Coronavirus

TEMOIGNAGE : « la concurrence sera encore plus rude » (Istvau Szabo, routier hongrois)

Des collègues en quarantaine

Nous l’avions rencontré peu de temps avant l’épidémie du coronavirus. Istvau Szabo comme tous les conducteurs hongrois a été obligé de rentrer au pays. Depuis, il ne roule plus mais son employeur lui a versé son salaire de mars.

Istvau travaille pour un grand groupe, Kaposi International Transport, basé à Egervár, à une cinquantaine de la frontière avec l’Autriche. Le 16 mars, le dirigeant a appelé sa soixantaine de conducteurs en Espagne et en France leur donnant l’ordre de rentrer au plus vite. « Je m’en souviendrai toute ma vie. C’était comme la fin du monde » nous a rapporté le conducteur qui, en 30 ans de métier, n’avait jamais vu son patron dans un tel état. « Il paniquait car il avait peur que nous restions coincés moi en Espagne et mes collègues en France. 2 ont dû être rapatriés en avion, l’entreprise essaie de ramener leur camion immobilisé aux frontières. »

Depuis une dizaine d’années, Istvau Szabo fait ses allers et retours hebdomadaires entre Barcelone et Budapest. Il charge en Espagne son camion de plusieurs tonnes d’huile d’olive pour son pays. « C’était devenu une habitude et je me plaisais dans ce travail. En plus, l’ambiance était plutôt sympa avec les espagnols car il ne me considérait pas comme un routier de l’Est venu faire du cabotage. Moi, j’avais une ligne régulière et je ne faisais pas de transport sur leur territoire. »

Comme une punition

Notre conducteur hongrois a dû rester confiné quelques jours chez lui alors que 5 de ses collègues en provenance d’Italie ont été mis en quarantaine. « Ils n’ont pas eu le choix. Eux ne peuvent pas bouger. C’est dur pour eux. Ils le vivent comme une punition. Mais s’ils contaminent le reste des conducteurs, c’est la boite qui devra fermer ! » craint Istvau. Il a plus de chances, son patron estimant que l’Espagne n’était pas plus dangereuse que l’Italie à cette époque. Pourtant, depuis, la péninsule ibérique a rejoint les tristes chiffres de l’épidémie. « Au départ, autour de Barcelone, quand j’y allais, il y avait peu de protections dans les stations-services et les restaurants pour routiers. Ce sont souvent des établissements familiaux, tout le monde se connaît et toute le monde pense se faire confiance. Malheureusement, je connais quelques routiers et transporteurs espagnols malades. Moi, je n’ai rien attrapé. »

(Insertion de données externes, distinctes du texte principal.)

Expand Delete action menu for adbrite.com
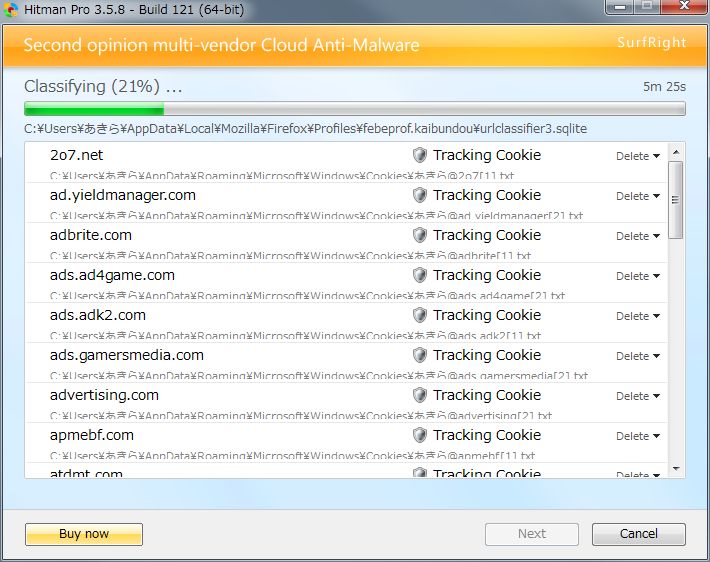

Le conducteur admet rouler quelques jours autour de l’entreprise mais rien d’essentiel pour pouvoir toucher des frais comme il gagnait lorsqu’il allait en Espagne. « Je pouvais me faire salaire et frais compris entre 1 500 et 2 000 euros chaque mois. Pour mars, la boite m’a payé 1 000 euros et aucun frais. Ce sera encore plus difficile pour le mois d’avril. Je n’ai travaillé pour l’instant que 3 jours ! »

Istvau pense que la concurrence sera encore plus rude après la pandémie. Alors que sa société ne fait peu de cabotage en France et en Espagne, il craint qu’il sera plus difficile de décrocher des transports, de nombreux transporteurs de l’Est devant fermer. « Nous serons moins nombreux et la plupart casseront encore plus les prix » regrette-t-il. Il y a de fortes chances que son patron perde sa ligne régulière de transport d’huile d’olive. Cela veut dire plus de travail pour lui.